Self‐supported Nanoporous Au3Cu Electrode with Enriched Gold on Surface for Efficient Electrochemical Reduction of CO2

The key to the electrochemical conversion of CO2 lies in the development of efficient electrocatalysts with ease of operation, good conductivity, and rich active sites that fulfil the desired reaction direction and selectivity. Herein, an oxidative etching of Au20 Cu80 alloy is used for the synthesis of a nanoporous Au3 Cu alloy, representing a facile strategy for tuning the surface electronic properties and altering the adsorption behavior of the intermediates. HRTEM, XPS, and EXAFS results reveal that the curved surface of the synthesized nanoporous Au3 Cu is rich in gold with unsaturated coordination conditions.
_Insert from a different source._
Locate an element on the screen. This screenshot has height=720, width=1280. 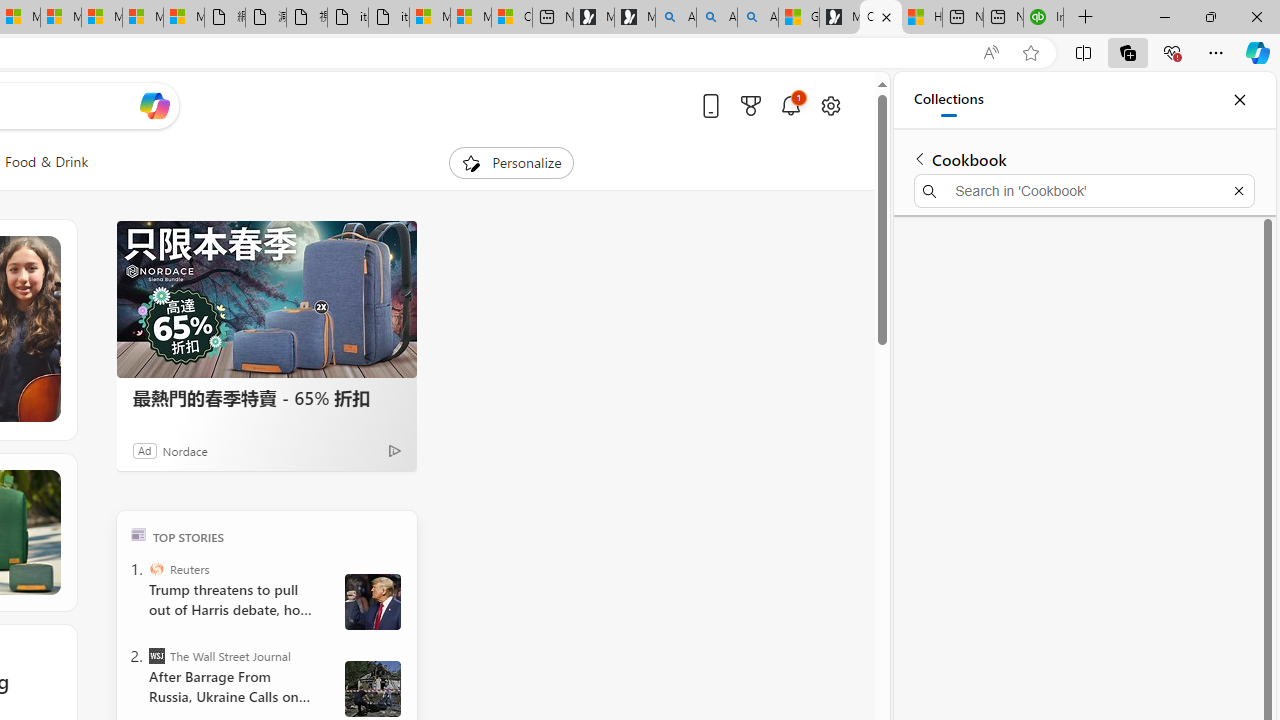
Reuters is located at coordinates (156, 568).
It can be used directly as a self-supported electrode for CO2 reduction, and exhibits high Faradaic efficiency (FE) of 98.12 % toward CO at a potential of -0.7 V versus the reversible hydrogen electrode (RHE). The FE is 1.47 times that over the as-made single nanoporous Au. Density functional theory reveals that *CO has a relatively long distance on the surface of nanoporous Au3 Cu, making desorption of CO easier and avoiding CO poisoning. The Hirshfeld charge distribution shows that the Au atoms have a negative charge and the Cu atoms exhibit a positive charge, which separately bond to the C atom and O atom in the *COOH intermediate through a bidentate mode. This affords the lowest *COOH adsorption free energy and low desorption energy for CO molecules.